The lessons stuck and by age 10, a college worship band, impressed by Abby's vocals, asked her to sing with them. By 13, she had entered the world of country music, which was when Abby noticed God working in her life in a new way.
"God honestly just started working on my heart and working on me as a person and growing me, and then Christian music opened up," she recalls. This sent Abby overseas to places like Israel where she led worship during altar calls and was able to proclaim her Christian faith with music.
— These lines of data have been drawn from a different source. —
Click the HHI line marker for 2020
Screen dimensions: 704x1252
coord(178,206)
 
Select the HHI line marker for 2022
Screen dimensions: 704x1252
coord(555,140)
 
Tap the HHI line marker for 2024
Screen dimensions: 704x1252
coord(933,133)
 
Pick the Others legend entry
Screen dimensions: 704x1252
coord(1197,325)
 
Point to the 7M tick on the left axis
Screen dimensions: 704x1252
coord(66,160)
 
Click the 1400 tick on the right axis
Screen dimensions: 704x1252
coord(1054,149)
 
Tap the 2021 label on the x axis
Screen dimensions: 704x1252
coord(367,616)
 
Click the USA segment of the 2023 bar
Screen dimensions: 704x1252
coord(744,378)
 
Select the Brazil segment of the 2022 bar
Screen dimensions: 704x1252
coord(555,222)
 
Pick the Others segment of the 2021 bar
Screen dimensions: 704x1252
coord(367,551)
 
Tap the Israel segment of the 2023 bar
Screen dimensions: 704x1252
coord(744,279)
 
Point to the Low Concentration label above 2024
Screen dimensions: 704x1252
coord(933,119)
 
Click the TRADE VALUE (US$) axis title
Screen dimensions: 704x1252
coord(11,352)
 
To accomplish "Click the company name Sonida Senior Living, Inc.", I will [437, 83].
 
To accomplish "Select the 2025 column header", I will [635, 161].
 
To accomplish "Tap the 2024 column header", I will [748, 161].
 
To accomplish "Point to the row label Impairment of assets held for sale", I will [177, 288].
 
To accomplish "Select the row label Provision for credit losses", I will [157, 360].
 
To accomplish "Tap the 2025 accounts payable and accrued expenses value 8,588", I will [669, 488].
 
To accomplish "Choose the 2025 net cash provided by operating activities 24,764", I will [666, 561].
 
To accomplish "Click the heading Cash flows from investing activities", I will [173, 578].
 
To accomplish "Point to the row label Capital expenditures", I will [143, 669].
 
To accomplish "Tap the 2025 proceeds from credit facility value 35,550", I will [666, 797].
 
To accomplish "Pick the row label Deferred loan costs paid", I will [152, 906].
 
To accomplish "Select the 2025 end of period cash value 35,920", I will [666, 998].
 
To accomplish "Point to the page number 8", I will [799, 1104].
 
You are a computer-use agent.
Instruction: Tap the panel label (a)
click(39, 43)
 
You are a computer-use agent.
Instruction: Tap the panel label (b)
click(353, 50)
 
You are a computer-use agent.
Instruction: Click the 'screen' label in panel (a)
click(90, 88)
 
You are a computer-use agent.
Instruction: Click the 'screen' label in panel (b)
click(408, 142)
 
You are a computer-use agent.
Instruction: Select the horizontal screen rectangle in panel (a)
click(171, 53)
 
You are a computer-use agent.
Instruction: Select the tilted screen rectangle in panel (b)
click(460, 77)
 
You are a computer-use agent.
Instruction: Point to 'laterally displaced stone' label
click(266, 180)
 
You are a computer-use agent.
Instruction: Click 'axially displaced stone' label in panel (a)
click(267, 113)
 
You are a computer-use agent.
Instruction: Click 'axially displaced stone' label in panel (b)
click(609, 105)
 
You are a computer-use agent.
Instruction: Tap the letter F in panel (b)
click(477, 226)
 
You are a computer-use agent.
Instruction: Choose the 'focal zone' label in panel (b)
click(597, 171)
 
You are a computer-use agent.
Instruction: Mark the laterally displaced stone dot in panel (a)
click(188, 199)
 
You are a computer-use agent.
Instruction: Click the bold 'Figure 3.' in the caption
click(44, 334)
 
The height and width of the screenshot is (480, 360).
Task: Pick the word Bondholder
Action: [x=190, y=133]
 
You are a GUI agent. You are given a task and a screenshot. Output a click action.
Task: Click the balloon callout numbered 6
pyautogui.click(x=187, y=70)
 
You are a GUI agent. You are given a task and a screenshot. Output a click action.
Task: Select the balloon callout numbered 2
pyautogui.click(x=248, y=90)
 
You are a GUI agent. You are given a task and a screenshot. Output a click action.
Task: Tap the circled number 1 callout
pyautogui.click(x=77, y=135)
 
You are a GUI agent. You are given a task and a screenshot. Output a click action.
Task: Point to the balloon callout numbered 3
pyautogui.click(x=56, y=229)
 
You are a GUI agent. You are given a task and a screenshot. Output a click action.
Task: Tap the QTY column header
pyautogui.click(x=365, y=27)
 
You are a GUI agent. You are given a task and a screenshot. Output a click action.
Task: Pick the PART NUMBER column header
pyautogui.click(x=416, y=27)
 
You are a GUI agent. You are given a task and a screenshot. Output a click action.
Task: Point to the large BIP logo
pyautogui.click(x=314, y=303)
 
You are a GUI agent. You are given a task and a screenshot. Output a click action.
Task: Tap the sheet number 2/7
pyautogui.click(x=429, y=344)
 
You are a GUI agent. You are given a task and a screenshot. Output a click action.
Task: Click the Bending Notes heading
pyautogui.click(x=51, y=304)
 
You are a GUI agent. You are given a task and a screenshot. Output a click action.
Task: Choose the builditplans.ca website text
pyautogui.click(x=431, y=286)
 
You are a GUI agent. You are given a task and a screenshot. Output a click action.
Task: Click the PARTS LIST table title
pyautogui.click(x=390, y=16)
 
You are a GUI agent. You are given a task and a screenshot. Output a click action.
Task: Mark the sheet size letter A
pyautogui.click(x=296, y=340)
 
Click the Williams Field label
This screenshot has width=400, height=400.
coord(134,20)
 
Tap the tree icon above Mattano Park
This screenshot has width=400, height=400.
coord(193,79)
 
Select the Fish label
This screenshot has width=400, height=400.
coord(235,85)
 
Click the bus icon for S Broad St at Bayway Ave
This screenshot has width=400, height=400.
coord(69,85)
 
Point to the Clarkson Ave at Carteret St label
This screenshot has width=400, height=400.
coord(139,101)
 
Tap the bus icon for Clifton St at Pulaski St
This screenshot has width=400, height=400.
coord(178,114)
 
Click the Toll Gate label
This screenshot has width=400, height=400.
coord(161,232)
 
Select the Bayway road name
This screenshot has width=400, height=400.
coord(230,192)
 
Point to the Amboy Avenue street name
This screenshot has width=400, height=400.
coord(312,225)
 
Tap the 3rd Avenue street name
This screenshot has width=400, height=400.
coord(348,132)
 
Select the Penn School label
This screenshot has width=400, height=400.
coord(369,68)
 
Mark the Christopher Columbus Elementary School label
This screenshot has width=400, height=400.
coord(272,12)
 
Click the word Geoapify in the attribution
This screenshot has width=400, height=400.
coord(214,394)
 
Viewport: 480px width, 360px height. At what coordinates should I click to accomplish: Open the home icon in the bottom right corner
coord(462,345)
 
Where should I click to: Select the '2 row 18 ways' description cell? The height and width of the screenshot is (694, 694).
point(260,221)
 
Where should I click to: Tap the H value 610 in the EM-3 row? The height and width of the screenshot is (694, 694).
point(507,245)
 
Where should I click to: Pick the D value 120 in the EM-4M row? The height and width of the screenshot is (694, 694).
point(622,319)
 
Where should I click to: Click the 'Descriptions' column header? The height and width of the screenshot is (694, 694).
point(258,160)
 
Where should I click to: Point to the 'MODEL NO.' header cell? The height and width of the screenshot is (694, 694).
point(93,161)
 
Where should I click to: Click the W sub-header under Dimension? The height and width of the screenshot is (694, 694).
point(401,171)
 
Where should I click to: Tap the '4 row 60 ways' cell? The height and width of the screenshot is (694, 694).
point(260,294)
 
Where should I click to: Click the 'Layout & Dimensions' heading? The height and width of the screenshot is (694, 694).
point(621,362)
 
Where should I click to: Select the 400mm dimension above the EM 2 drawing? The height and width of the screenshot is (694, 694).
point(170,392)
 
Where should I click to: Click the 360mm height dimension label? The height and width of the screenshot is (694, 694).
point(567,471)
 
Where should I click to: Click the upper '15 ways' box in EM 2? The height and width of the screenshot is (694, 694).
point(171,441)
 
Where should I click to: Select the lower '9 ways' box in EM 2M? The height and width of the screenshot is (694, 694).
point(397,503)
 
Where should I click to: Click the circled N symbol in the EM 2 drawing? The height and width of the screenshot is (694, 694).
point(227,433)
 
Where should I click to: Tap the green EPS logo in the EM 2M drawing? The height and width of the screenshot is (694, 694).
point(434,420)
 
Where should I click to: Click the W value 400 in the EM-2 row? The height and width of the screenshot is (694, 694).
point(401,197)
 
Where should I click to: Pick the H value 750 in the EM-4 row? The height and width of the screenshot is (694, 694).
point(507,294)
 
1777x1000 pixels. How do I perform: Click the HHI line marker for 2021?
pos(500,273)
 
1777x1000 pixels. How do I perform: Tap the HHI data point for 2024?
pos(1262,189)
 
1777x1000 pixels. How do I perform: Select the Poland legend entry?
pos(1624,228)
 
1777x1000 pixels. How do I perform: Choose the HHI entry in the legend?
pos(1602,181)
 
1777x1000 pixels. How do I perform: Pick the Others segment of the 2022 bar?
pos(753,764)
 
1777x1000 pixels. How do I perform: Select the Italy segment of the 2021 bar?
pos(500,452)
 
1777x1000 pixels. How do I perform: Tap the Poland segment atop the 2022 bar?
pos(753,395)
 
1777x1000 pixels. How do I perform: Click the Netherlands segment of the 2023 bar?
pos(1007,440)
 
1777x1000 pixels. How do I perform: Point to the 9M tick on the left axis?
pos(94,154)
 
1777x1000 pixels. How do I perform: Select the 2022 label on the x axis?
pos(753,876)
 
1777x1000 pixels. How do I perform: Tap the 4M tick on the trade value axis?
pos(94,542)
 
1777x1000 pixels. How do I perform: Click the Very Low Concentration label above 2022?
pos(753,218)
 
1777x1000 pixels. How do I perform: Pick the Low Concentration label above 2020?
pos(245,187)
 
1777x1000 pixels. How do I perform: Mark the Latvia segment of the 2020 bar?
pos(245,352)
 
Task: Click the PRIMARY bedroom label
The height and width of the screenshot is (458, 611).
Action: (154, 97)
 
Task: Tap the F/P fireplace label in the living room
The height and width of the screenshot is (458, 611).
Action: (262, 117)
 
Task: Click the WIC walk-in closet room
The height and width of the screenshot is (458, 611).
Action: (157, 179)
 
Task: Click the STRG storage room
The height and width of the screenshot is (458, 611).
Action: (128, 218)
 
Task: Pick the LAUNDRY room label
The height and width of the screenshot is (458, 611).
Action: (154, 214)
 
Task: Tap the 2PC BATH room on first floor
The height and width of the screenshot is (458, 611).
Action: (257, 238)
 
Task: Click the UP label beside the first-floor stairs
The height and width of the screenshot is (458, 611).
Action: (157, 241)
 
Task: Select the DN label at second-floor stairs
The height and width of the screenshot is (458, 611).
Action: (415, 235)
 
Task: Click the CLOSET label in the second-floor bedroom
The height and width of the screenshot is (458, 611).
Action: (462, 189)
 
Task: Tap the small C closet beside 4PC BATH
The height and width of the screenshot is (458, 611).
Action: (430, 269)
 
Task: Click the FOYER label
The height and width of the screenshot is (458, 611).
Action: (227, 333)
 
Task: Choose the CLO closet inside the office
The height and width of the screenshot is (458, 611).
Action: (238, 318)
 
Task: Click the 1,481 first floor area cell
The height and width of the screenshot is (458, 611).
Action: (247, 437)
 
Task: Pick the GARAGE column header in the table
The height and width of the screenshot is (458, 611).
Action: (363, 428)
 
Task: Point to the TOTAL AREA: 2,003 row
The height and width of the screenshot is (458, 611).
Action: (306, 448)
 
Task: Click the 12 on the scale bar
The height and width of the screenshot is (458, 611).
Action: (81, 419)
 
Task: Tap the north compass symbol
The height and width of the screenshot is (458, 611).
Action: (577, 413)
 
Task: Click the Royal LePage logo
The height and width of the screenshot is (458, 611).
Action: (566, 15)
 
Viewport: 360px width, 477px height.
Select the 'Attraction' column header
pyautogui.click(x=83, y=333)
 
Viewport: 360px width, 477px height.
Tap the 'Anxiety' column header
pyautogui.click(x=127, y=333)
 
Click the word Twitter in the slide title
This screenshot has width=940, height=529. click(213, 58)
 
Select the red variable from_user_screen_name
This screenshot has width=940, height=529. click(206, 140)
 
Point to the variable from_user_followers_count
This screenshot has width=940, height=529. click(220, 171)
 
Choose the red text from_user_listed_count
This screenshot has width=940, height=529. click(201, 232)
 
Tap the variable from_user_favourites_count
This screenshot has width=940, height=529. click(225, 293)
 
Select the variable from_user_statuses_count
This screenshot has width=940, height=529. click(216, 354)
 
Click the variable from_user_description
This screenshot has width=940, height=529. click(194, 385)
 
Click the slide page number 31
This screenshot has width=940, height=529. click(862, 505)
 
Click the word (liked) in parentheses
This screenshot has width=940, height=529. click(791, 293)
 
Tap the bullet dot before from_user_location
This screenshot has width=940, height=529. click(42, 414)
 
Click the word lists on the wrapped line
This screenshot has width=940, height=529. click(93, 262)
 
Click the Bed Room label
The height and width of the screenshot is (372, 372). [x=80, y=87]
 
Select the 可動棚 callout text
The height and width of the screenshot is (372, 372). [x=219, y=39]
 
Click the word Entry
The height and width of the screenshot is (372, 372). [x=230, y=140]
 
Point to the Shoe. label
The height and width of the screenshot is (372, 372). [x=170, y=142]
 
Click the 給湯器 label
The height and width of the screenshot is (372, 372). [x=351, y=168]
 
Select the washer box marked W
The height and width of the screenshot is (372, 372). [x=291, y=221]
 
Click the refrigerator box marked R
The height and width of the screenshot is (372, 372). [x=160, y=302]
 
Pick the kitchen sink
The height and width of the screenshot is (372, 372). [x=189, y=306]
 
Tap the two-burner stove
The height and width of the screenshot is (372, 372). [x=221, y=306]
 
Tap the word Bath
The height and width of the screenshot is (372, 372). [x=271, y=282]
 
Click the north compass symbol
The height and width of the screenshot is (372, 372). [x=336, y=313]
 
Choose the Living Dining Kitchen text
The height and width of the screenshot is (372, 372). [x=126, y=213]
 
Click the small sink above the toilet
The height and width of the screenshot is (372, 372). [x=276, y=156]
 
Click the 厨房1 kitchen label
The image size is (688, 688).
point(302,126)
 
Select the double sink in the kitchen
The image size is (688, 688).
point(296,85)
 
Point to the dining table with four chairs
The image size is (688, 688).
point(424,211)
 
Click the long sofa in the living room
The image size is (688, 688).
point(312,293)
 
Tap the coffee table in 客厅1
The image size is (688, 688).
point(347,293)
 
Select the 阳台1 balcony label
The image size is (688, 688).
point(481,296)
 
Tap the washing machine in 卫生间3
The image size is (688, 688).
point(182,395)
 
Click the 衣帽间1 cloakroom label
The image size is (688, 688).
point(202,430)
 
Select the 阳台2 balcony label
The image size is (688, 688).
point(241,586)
But just because she was singing about her faith in a new way, didn't mean Abby always felt the assurance that faith gives. In the summer of 2018, while living in South Dakota and performing with the Christian music festival LifeLight, Abby found herself away from everything familiar, her family and friends, and bombarded with the lies we so easily believe.
"I was struggling with myself and my image," says Abby, "asking God, Why did you make me like this way? Why did I do that? I was downplaying all my efforts. I was comparing myself to everyone. I just felt like I was too messed up, too far gone."
Through this season, she clung to one promise: God loves me. As that promise sunk in, Abby recalls waking up one morning and feeling like everything would be OK.
"I felt like I was satisfied with who God made me to be," she says. "I am enough in God's image. I've been made perfectly in his image.... That's when everything started changing."
Abby had recently found success in the pop world, but after that summer in South Dakota, she felt herself pivot to writing songs that reflected the redemption and hope she now felt. She had found a new purpose in her music and soon found herself living in Nashville, signing on with Chordwell, a Nashville based music startup led by Ryan Wesley Smith, and settling into this new artistic direction.
"My goal in life is to write music that resonates with everybody," says Abby, "not just that feel-good music, which is amazing, but a lot of times I need people to go deeper with me, and I need them to be real and tell me their struggles and tell me what they've been through."
This is what listeners will find in Abby's songs--an honest voice, unafraid of telling the truth and pointing others toward it.
As she says, "I'm a human, and I'm going through it, and I love Jesus, and that's what gets me through."
In a way, Abby is still using music for her original purpose in school so many years ago--having a struggle, loving music and using music to work through that struggle--only now, she is able to share her work with a broad audience, using her platform for hope, encouragement and truth, waiting to be used by God. And she has gladly put the future of her career in his hands.
"If you're available, God will use you," she says. "Where God wants me, I'm going to go."
Abby is set to release her debut single, "Sanctuary," on before the end of 2020. The song was produced by Tyrus Morgan (Ryan Stevenson, We Are Messengers, and more) and will be released on her new deal with Big Future Records.